La sua attività nella CORSI si situa negli ultimi anni della sua carriera politica tra gli anni 60  e 70 del XX secolo, ossia dopo i miei 20 anni. Mi ricordo che in casa contavano molto le diarie delle sedute. Il posto nella CORSI fu un contentino politico che gli fu dato dal partito nel quale militava. Il padre rappresentava nella CORSI i cattolici del partito conservatore, così si chiamava allora il PPD (acronimo per partito popolare democratico), una specie di democrazia cristiana locale. In linea di massima tutti i conservatori avrebbero dovuto essere dei cattolici in politica ma c'erano cattolici e cattolici. Il padre era vicino in parte, in certi momenti,  alla curia vescovile perché era ossequioso di qualsiasi autorità. Lo era in quegli anni; Non saprei dire se era un cattolico del centro politico oppure un cattolico della destra politica. A quei tempi, inizio degli anni 60, nel Ticino non c'era ancora né la Lega dei Ticinesi fondata più tardi da Giuliano Bignasca, né CL (acronimo per Comunione e Liberazione). Il paesaggio politico era animato da tre partiti : quello liberale-radicale, quello socialista e e quello appunto conservatore. I tre partiti erano già in crisi come si scoprì in modo lampante nel corso degli anni 70. Compito di mio padre nella CORSI era dunque quello di fare valere e di difendere il punto di vista e le opinioni del mondo cattolico ticinese in seno alla radiotelevisione della Svizzera italiana dove c'era un  dominio schiacciante  liberal-radicale ( la maggioranza allora) e socialista. Non so se il padre fosse consapevole del ruolo della radiotelevisione della Svizzera italiana. Con me non ne ha mai parlato. Di sicuro voleva evitare che quell'ente diventasse un covo liberale-radicale o peggio ancora, per lui,  socialista o cripto-comunista. Non so se ne ha parlato  con i fratelli e le sorelle. Sapevo che andava alle riunioni, che le diarie erano benvolute dalla mamma, che si recava a Berna malvolentieri, almeno nei primi anni, ma non ho mai parlato con lui  del fondo del problema.

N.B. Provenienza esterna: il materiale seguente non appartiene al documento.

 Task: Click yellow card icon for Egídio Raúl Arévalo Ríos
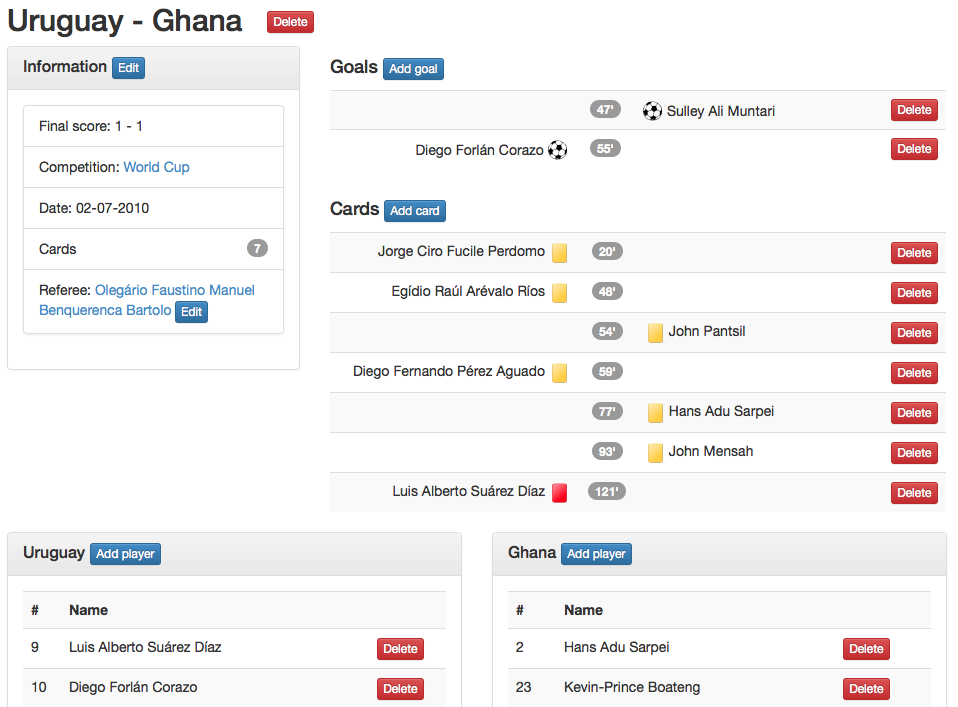(560, 293)
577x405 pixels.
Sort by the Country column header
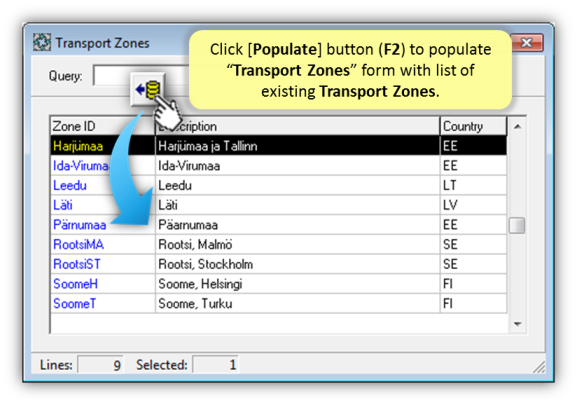coord(473,127)
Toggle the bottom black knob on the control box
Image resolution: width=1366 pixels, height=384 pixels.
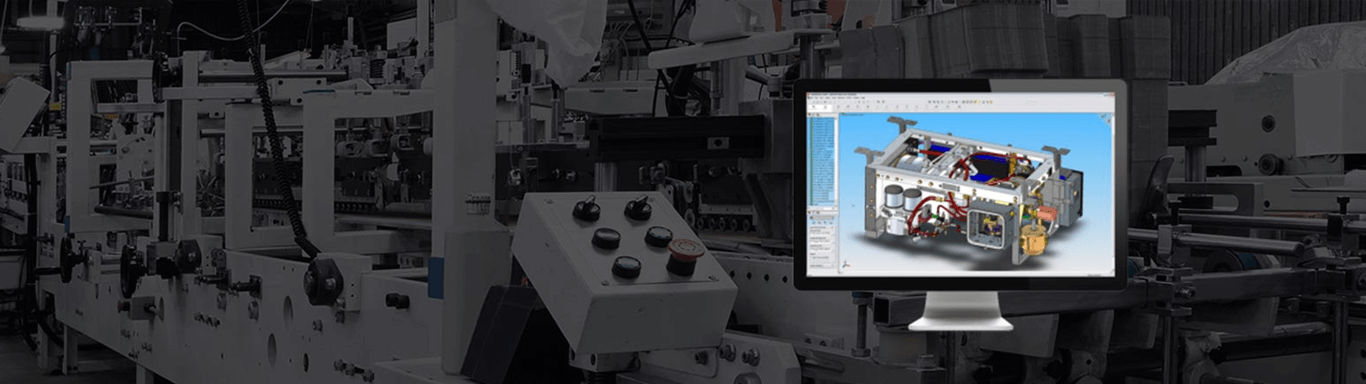pos(626,267)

In casa, la faccenda della CORSI aveva poca rilevanza ed era soprattutto percepita come un ripiego, una questione di posti  di lavoro da distribuire tra i tre partiti maggioritari, una chiave di ripartizione dei posti da difendere. Il suo compito era proprio quello di garantire che una determinata proporzione di posti fosse assegnata a persone con una sensibilità direi democristiana.

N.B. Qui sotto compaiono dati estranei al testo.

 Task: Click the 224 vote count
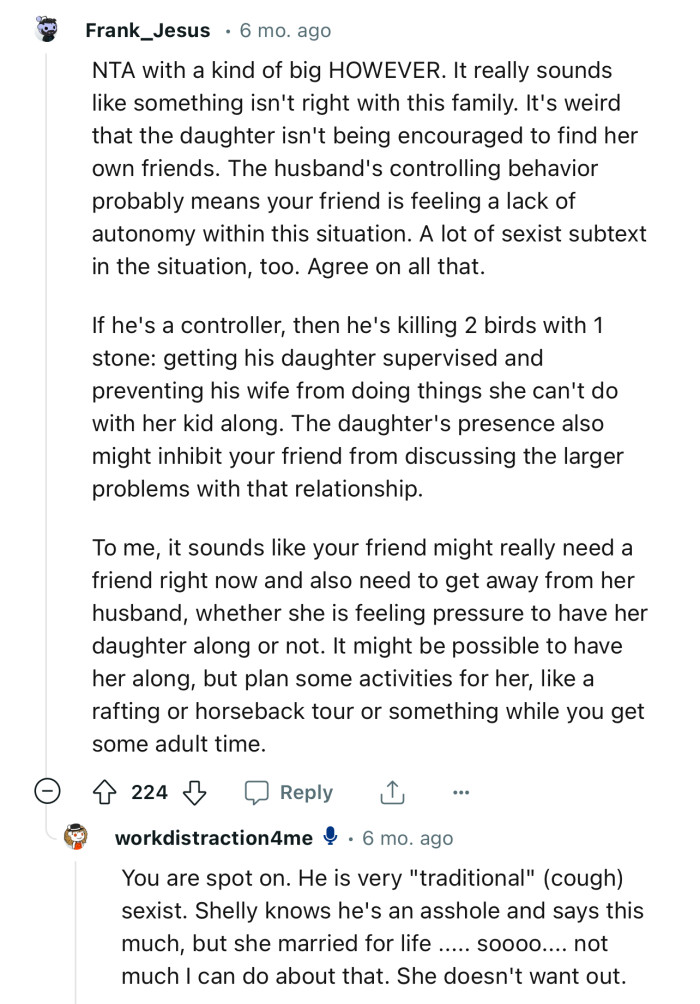click(150, 792)
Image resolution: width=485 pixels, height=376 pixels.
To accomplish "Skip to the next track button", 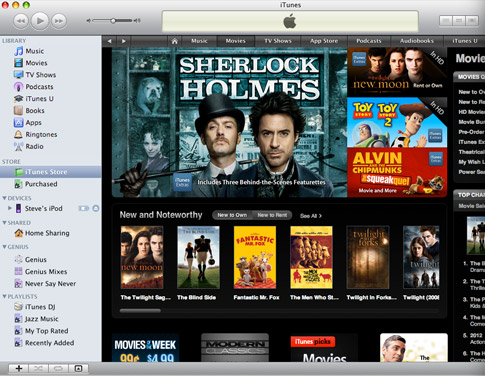I will pos(59,21).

Mi chiedo cosa voterebbe ora. La sua scelta sarebbe stata dettata dalla curia e non so quale sia il parere odierno della curia ticinese sulla CORSI. A prima vista avrebbe potuto schierarsi per il no a NOBillag ma avrebbe anche potuto votare per il si a NOBillag, tirandosi la zappa sui piedi. La sua posizione sarebbe stata del tutto inconfortevole, come del resto accade a tutti coloro con posizioni ambigue. In fondo lui era agnostico in materia e si sarebbe lasciato influenzare da altri. Se la curia o qualcuno delle sfere ecclesiastiche non lo avesse pilotato a contare per lui sarebbe stato il parere o il calcolo della moglie, ossia di mia madre. A lei importavano i soldi ma lei era anche una persona di estrema destra che non ascoltava mai la radio ( come del resto il padre).